**Objectives**
#1 From the profile of Roy Williams, list every pursuit it names in addition to his work as a businessman.
#2 Extend the profile of Roy Williams by writing what comes next after its final sentence.

**Text shown**
——————
Life's a stage ...
by Anne-Marie Jennings
NNSL (Mar 02/98) - When Yellowknifers want to get wired, Roy Williams is the man they talk to.
He owns the Radio Shack franchise in the YK Centre and has since 1975. But
there is more to William's life than woofers, tweeters and three-pronged
plugs.
To add to his list of accomplishments as a businessman, he
is also an amateur actor, a sailor, a model airplane connoisseur and an
avid gardener.
He can still remember the first day he arrived in Yellowknife.
"On October 25, 1969, I flew to Yellowknife from
Edmonton. I had $10 in my pocket. That's all I had left, because the flight
couldn't actually make it in -- we got weathered out in Edmonton, and I
only had so much money.
"I remember this place called the King Edward Hotel. All
the Yellowknifers stayed there when they were in Edmonton. The problem was
this place was about $35 a night, and I only had $50 in my pocket."
Williams said he came to Yellowknife because of what he had
heard from friends who were already here in town.
"There's a gentleman called Glen Thomas who is very
well-known who owns Highwood/Aba Resources which is now part of the diamond
play," he explained. "He came from a couple blocks away from where I lived
in South Wales.
"He's a geologist who came in 1967 and he told my brother
Merlin that there was something happening in the North and why not emigrate
from South Wales and come over and see this wonderful country. So my
brother came in 1967 and I joined in 1969."
William's career in electronics began humbly, sweeping
floors and doing other odd jobs at Yellowknife Radio for then-owner Harold
Glick. Because Williams had an interest in electronics from his childhood
in South Wales, he worked his way up to repairing electronics for him.
He stayed with Yellowknife Radio until 1974, when he
graduated from Northern Alberta Institute of Technology as a professional
inter-provincial journeyman technician and decided it was time to see the
world.
Williams travelled through Europe and eventually landed in
the South Pacific, where he worked fixing cameras, photocopiers, antennas,
and did odd jobs. He then went to New Zealand and worked there for eight
months.
Returning to Yellowknife in July 1975, Williams set himself
a deadline. "I said that if I didn't have my own business in six months,
I'm going to go back to Australia and try and get a job," he said. "By
September, I had signed for a franchise for Radio Shack.
"It was December 12, 1975 when I first opened. It was the
first franchise in Yellowknife."
Williams's interest in electronics started early, when he
was a boy in South Wales.
"My father was a pioneer in electronics -- far more
brilliant than I'll ever be.
"We can go back to 1934-35 where he was building mono
amplifiers and later stereo amplifiers. In the war he was employed by the
Royal Air Force as a maintenance technicians for the radar installations
that were in the battlefields.
"When he came out of the war, all of the things he picked
up were things that we played with. We mucked around with it."
Which isn't to say that the die was cast.
"We could be brain surgeons too, but we didn't have anybody
that had any brains that needed fixing up or than were lying around the
shed," he recalls, "It was just something that I put my mind to and that
was that. It could have been anything -- it just happened to be
electronics."
Another area of interest for Williams is the theatre --
something which he said he feels was also a large part of his life growing
up.
——————
**Data provided**
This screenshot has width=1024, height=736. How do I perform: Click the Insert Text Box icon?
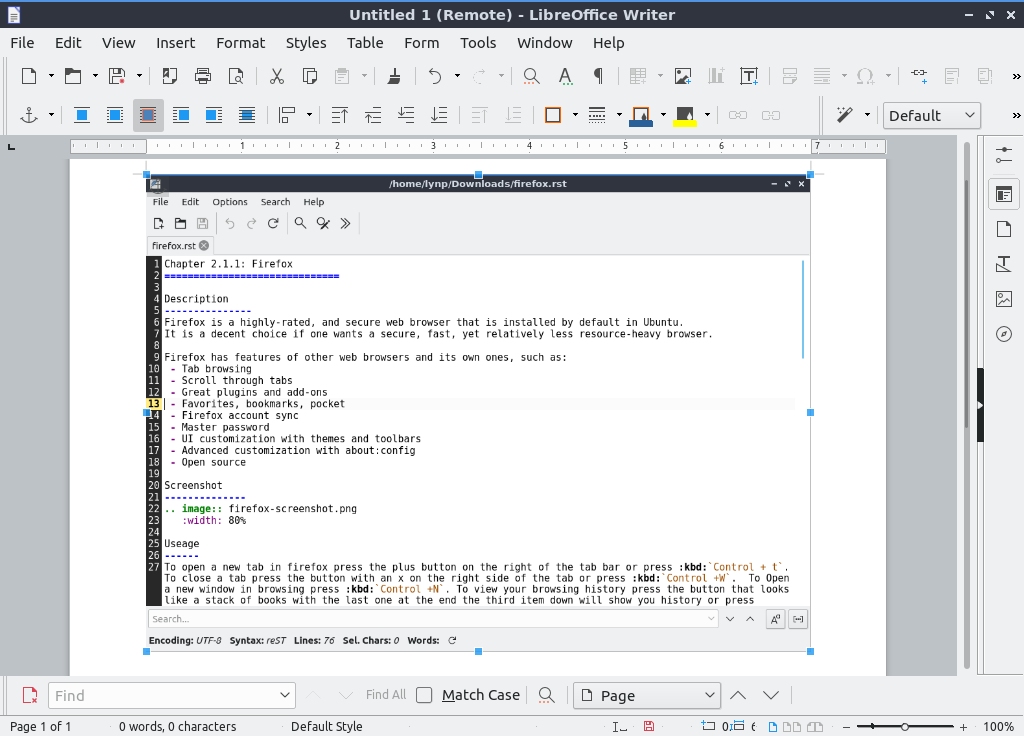pyautogui.click(x=748, y=76)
——————
**Answers**
#1 amateur actor, sailor, model airplane connoisseur, avid gardener

#2
"Being Welsh, it's automatic that you're put up on stage from a
very early age and you're asked to perform, whether you are reciting words
of poetry or a narrative or singing -- generally singing. So in school,
every morning if you've got a voice you're asked to get up and sing in
front of the whole school, so it just becomes natural.
"I once sang with a 7,000-voice choir, all sung in Welsh.
That's how big it was. The event happens about every four years, it's an
Olympics of poetry and song which the Welsh bring themselves together.
"Pavarotti was actually discovered at a similar event.
Someone told him he should do this for a living and right at that moment he
decided he would."
Through his involvement in the arts in Yellowknife,
Williams has had some memorable experiences.
"When the Prince of Wales Museum was opened, at that time
we actually had a group called the Navarre Singers, and we actually a group
of seven Welsh people and we sang for the Prince of Wales and the Queen and
his sister at the Explorer Hotel. We all got to keep the suits -- they all
bought us white tuxedos.
"We sang "God Bless the Prince of Wales" to him in Welsh,
which is our national anthem. And obviously, he came over and shook our
hands. I cried my eyes out doing that."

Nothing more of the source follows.